Care
banche….
Di
Carlo Pelanda (5-1-2009)
Per tutti noi
è conveniente augurare all’industria finanziaria
italiana (e globale) di ricostruire al più presto il ciclo tecnico del capitale
abbondante devastato dalla crisi 2007-2008. Perché se non ci
riuscirà il corpo dell’economia reale avrà meno sangue e deperirà.
Le banche non
hanno ancora ripreso a prestarsi denaro e a fare operazioni finanziarie tra
loro. In generale, percepiscono un elevato, pur residuo, “rischio di
controparte”, cioè il timore che l’altro possa poi non
ripagare il credito erogato. Per l’Italia, dove tale rischio è praticamente zero, probabilmente c’è un problema di
liquidità disponibile. Nel 2009 andranno in scadenza volumi notevoli di obbligazioni che le banche dovranno pagare. Decine di
miliardi. In situazione normale tale spesa è coperta emettendo altre
obbligazioni finanziate dal mercato internazionale. Ma in quella
odierna di “congelamento” le banche potrebbero non trovare chi compra
nuove emissioni. Quindi le italiane devono procurarsi
la liquidità necessaria per provvedere con mezzi propri. Dall’estate del 2007 la Bce, pur premendo per la
ripresa dell’interbancario, presta soldi alle banche commerciali per superare
tale problema. Ma chiede in garanzia titoli ad elevata
affidabilità. Questo spiega perché recentemente le principali banche italiane
abbiano impacchettato i crediti, per esempio mutui “in bonis”, per trasformarli
in titoli da
vendere a “società veicolo” da loro possedute (autocartolarizzazione), per poi
darli in garanzia alla Banca centrale in cambio di cassa con cui pagare, alla
fine, le obbligazioni in scadenza. Da un lato tali operazioni, tecnicamente
rimarchevoli, mettono in tranquillità le banche, dall’altro
la liquidità così creata non va tutta a servizio del mercato. Per questo,
nel primo semestre – già critico di suo per l’impatto della recessione globale in Italia - ci potrebbe essere una riduzione del
credito. Lo stesso problema crea un’ulteriore
restrizione. Se una banca può cartolarizzare un mutuo o un finanziamento - cioè venderlo rinunciando ad una parte del guadagno
prospettico in cambio di cassa immediata – allora avrà il denaro per erogare un
altro credito, e via così. Se non riesce avrà i soldi
solo per un mutuo e non per due e più. Il risultato è una restrizione delle
erogazioni, con effetto depressivo sul mercato. Cosa
può risolvere questo problema? La ricostruzione dell’industria finanziaria e
delle sue basi di fiducia. In particolare, la ricostruzione della capacità di
poter “vendere rischio”. Se tanti sono disposti a comprarlo,
globalmente, allora il ciclo del capitale si allarga ed i soldi diventano
abbondanti. Questo lavoro lo fa, appunto, l’industria finanziaria specializzata.

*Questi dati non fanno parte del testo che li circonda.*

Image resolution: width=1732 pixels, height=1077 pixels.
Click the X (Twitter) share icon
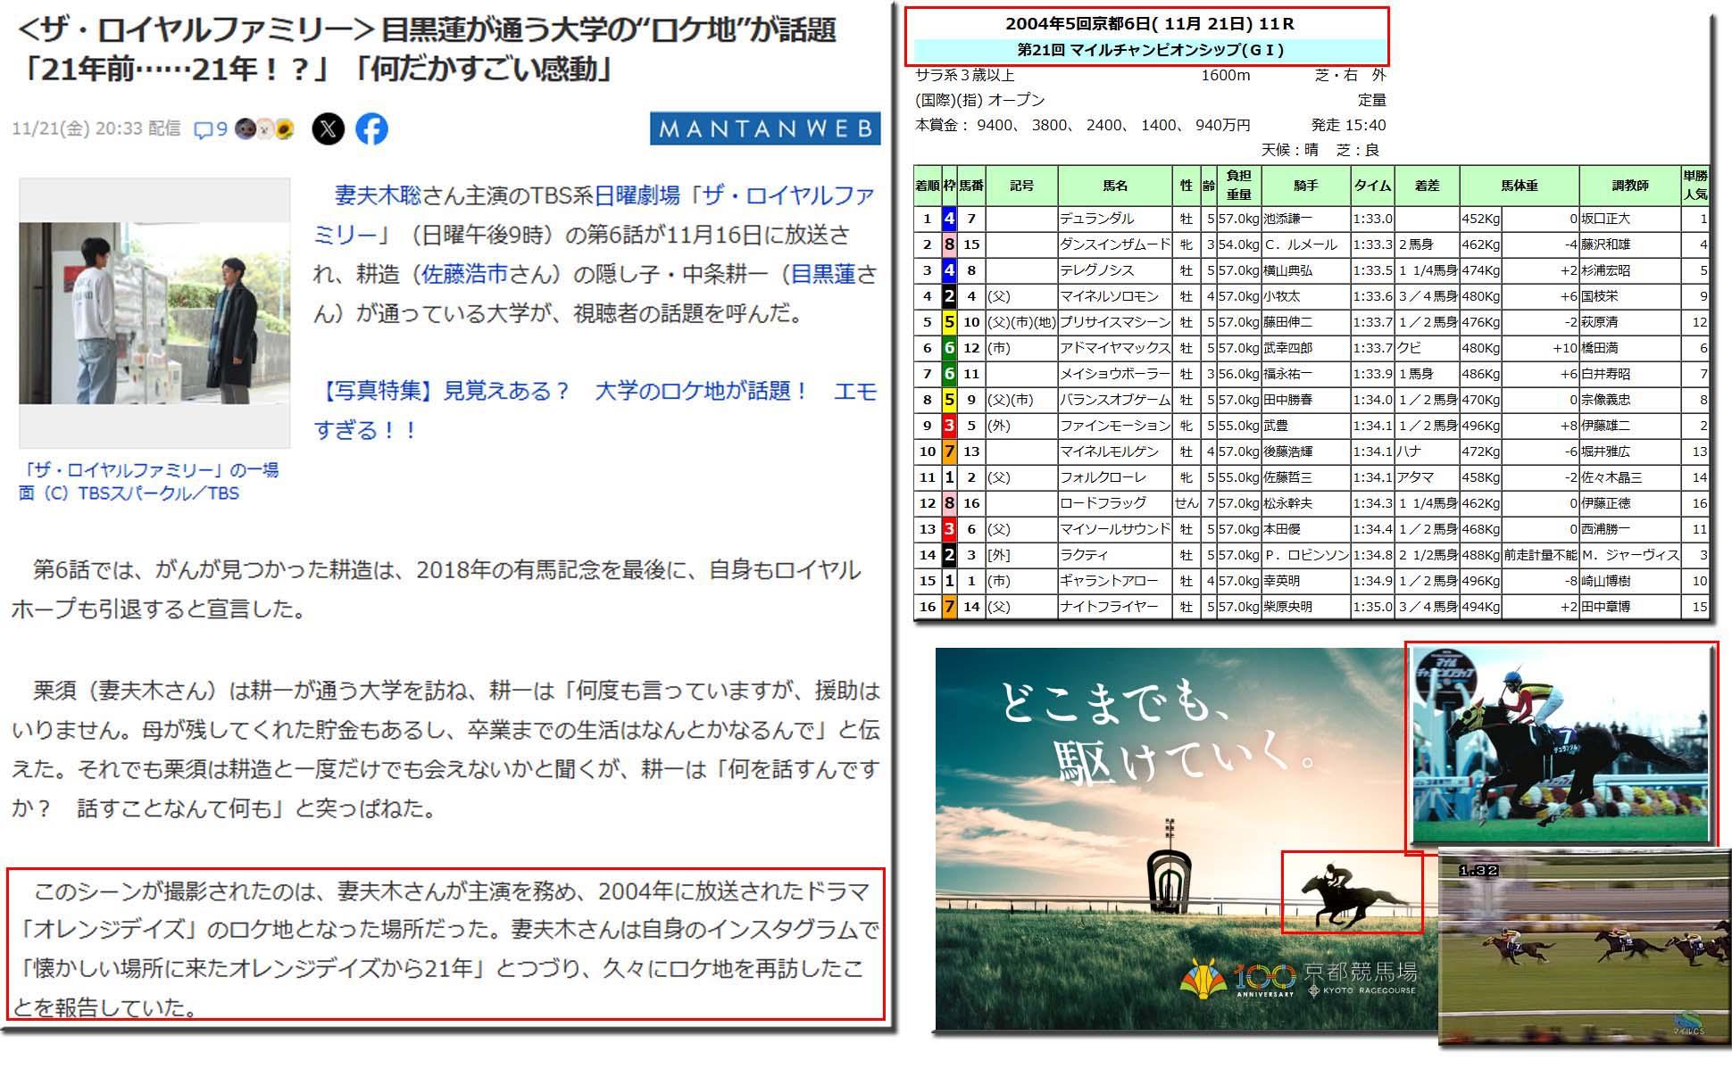point(328,129)
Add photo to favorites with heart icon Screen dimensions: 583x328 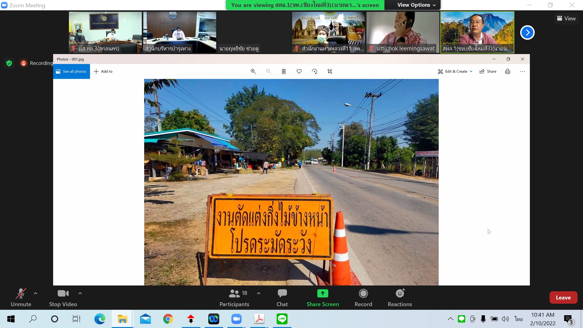299,71
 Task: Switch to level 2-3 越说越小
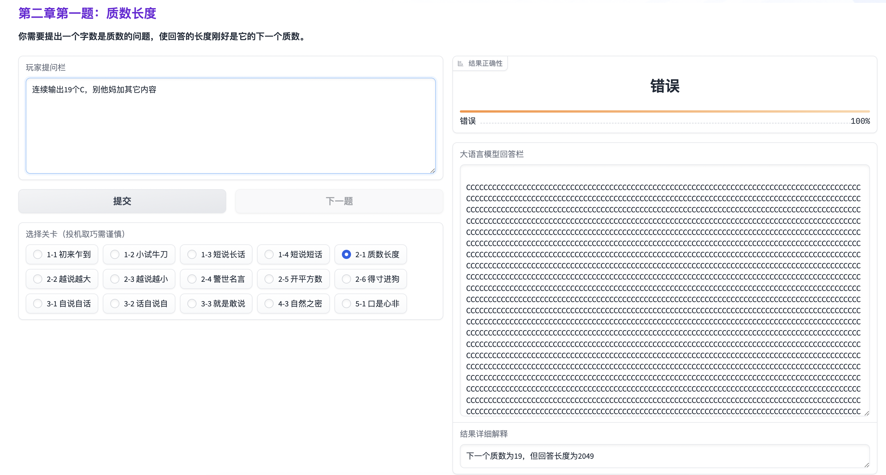(x=115, y=279)
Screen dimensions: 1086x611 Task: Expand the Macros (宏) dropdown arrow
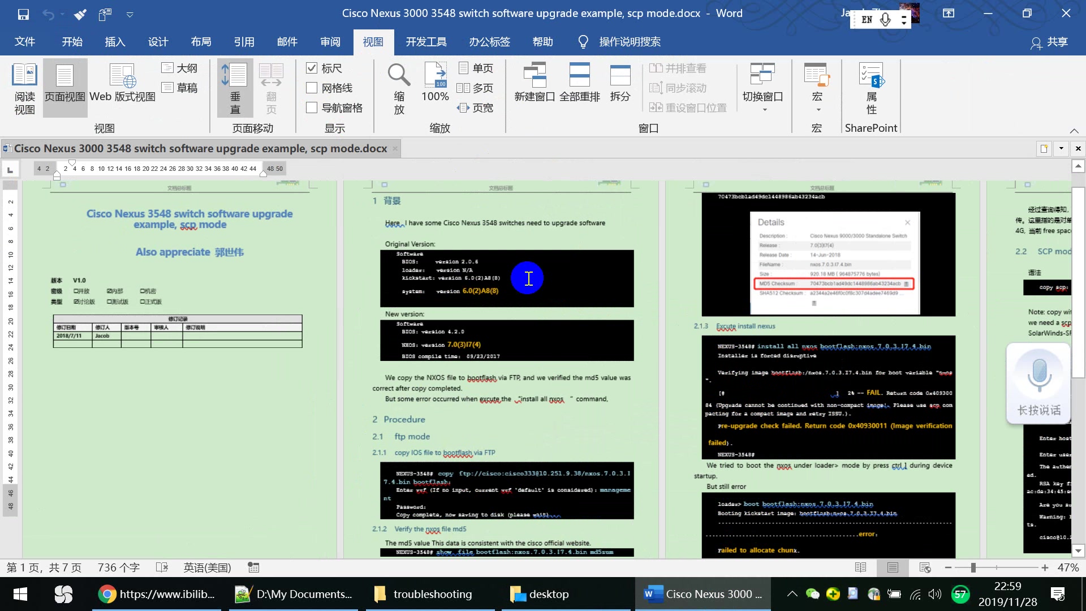pos(818,109)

Ma ora è bloccata perchè in parte distrutta e, in
generale, demonizzata, in Italia in modi esagerati ed irrealistici. Su questo
punto cruciale l’opinione pubblica può essere influente. L’economia
finanziarizzata è quella che ci rende ricchi grazie alla sua tecnica, un
angelo, mentre demoni sono stati alcuni specifici attori e, soprattutto, la
mancata vigilanza sui loro comportamenti (più in America che nell’eurozona).
Non esiste la distinzione tra economia reale e finanziaria perché senza
capitale non può esistere l’impresa. Se sapremo distinguere
la realtà dalle fantasie emotive o ideologiche favoriremo la ricostruzione del
sistema finanziario e della sua capacità di reggere operazioni a debito con
rischio controllato e bilanciato. Ma care banche meritatevi l’appello a darvi
fiducia pulendo, lì dove ancora ci sia, il marcio al vostro interno.